Mr. Schaffner, how did you become a fund manager?
Marc Schaffner: I followed a traditional career path: I graduated in economics at the University of Zurich before going on to study financial economics in greater depth at AZEK, the Swiss Training Center for Investment Professionals. In 2001 I joined UBS Asset Management, where I share responsibility for the UBS Vitainvest investment funds. The Asset Allocation team is responsible for the tactical investment decisions; the Implementation team carries out those decisions and takes care of the funds’ inflows and outflows. Then there’s the Risk Management team to ensure the funds are not exposed to more risks than intended.
The Vitainvest funds rely on a multimanager concept. What difference does this make?
The multimanager approach means that we work with a number of different fund managers, who are selected on the basis of very strict, sustainable criteria. This gives investors access to the top specialists – without it costing more. It allows us to diversify not just across asset classes and investment securities, but also by blending managers and their investment styles – all of which has been shown to enhance the risk-return profile of our funds. We use the multimanager concept for our four main asset classes: Swiss equities, Swiss bonds, global equities and global bonds. The concept has clearly paid off over the last three years; in 2013 all four main asset classes notably generated substantial added value.
What distinguishes the Vitainvest funds from rival products?
First, we have a great amount of experience between us. Our department has been around for a good 30 years now – and the 100 or so employees have an average of 15 years’ experience. We have a global reach, with operations in eight financial centers worldwide. Time-tested processes implemented with discipline ensure that we work together efficiently. Second, we’ve developed an effective risk management system. We monitor our risks continually, right down to the level of the individual securities. On top of which, we are able to simulate scenarios. This means we always know, for example, how an escalation of the Crimean crisis would affect our portfolios. Third, we are the only provider to use the multimanager approach in relation to retirement planning and pension provision.
How much leeway do you have in terms of asset classes?

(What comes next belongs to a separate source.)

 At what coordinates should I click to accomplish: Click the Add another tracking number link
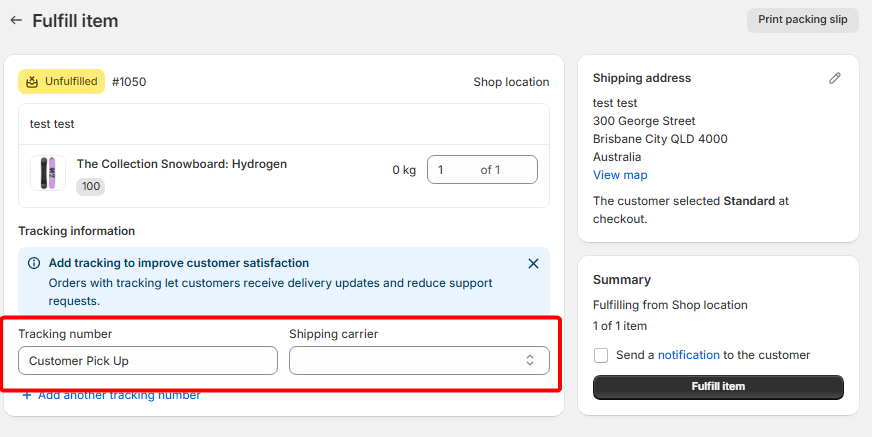tap(119, 395)
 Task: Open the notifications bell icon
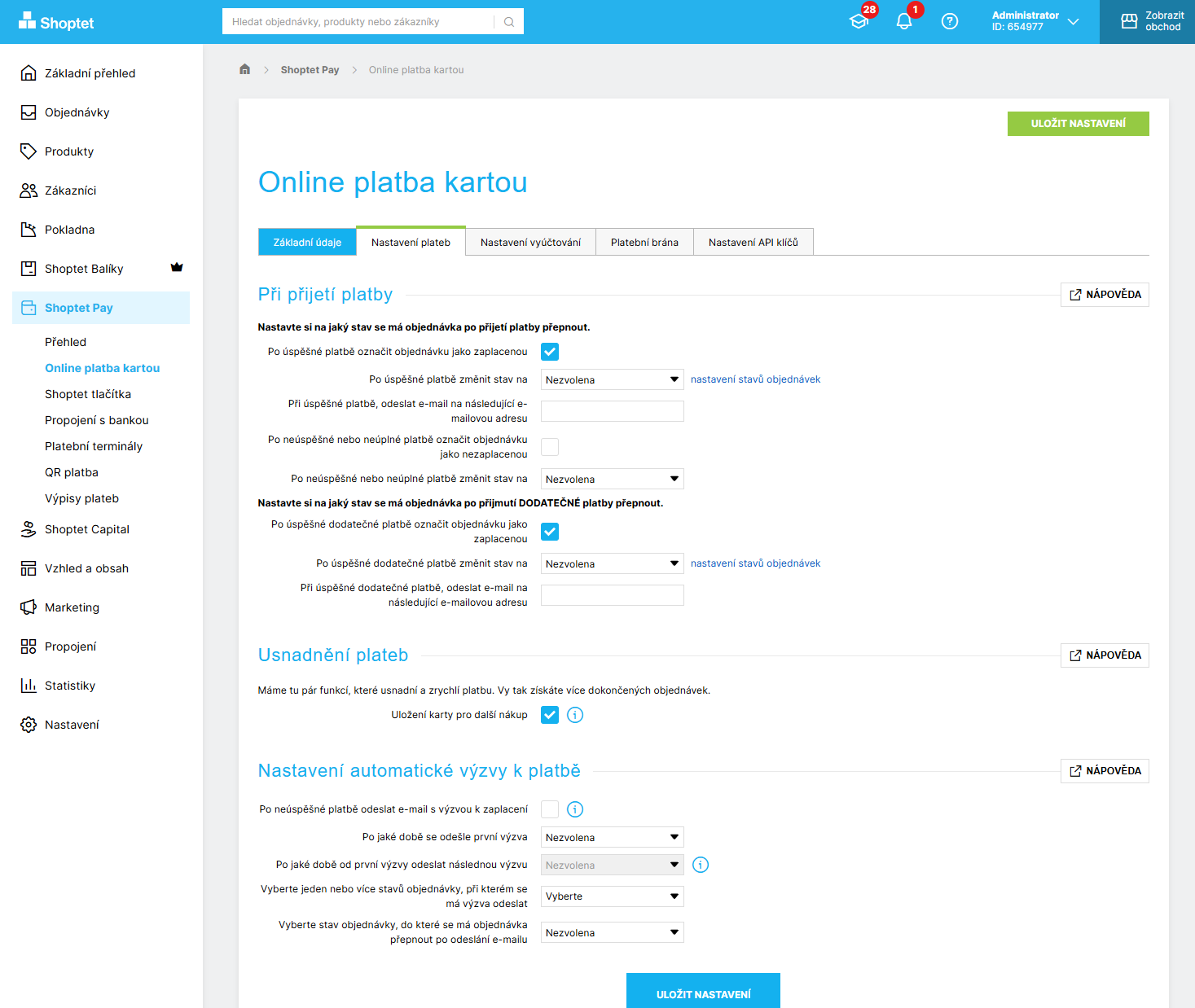pos(904,22)
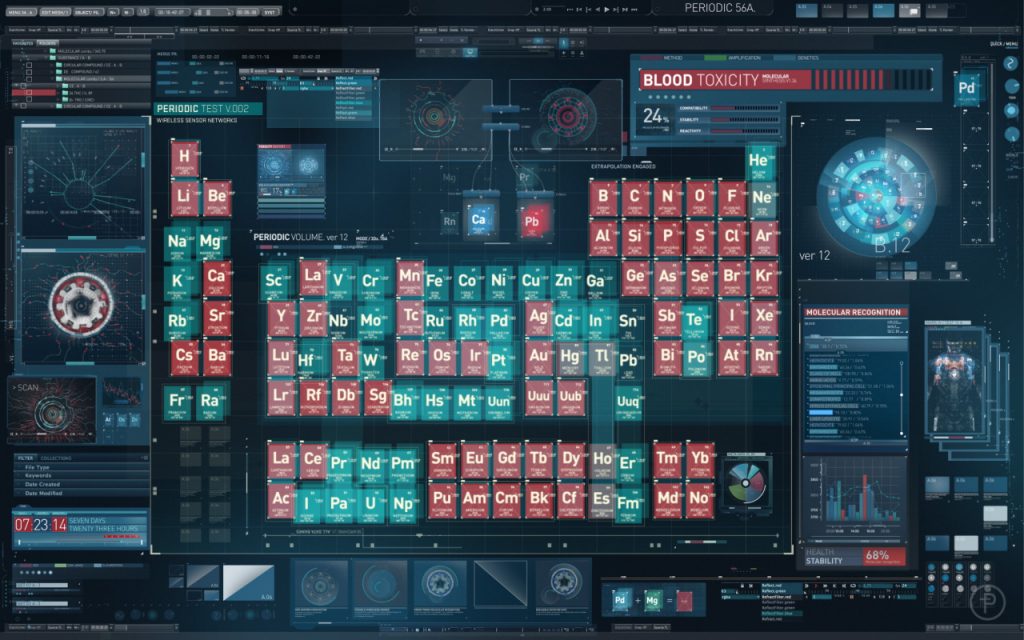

Like all pillar 3a retirement funds, the Vitainvest investment funds are subject to the Swiss Occupational Pensions Act (BVG). Among other things, this specifies that a maximum of 50 percent can be invested in equities, 15 percent in alternative investments and 30 percent in foreign currencies. What’s more, we have put even stricter rules in place internally, especially in relation to equities, with the aim of further restricting the risks. The Vitainvest World funds offer a choice of four risk profiles. The portfolio manager has to stick to the bandwidths set for each asset class. However, the active weightings are allowed to deviate by up to five percent in either direction within these bandwidths. Overall, that makes up leeway of 10 percent, enabling the portfolio manager, for example, to overweight equities by five percent compared with the benchmark when opportunities look attractive.
What lessons have you learned from the financial crisis?
We now work in a more structured and disciplined manner than before the financial crisis. It’s important that we stick to a defined investment process, especially during a crisis. Why? The financial crisis clearly demonstrated that investments can deviate from their “fair” value for a very long time and that acting emotionally on impulse can lead to disastrous results in the long term. In addition to which, we saw how important the liquidity of investments is. As our Vitainvest funds can be sold at any time, we also have to invest in liquid assets. Should new crises come to a head, we will naturally restructure the portfolio as defensively as possible within our investment guidelines.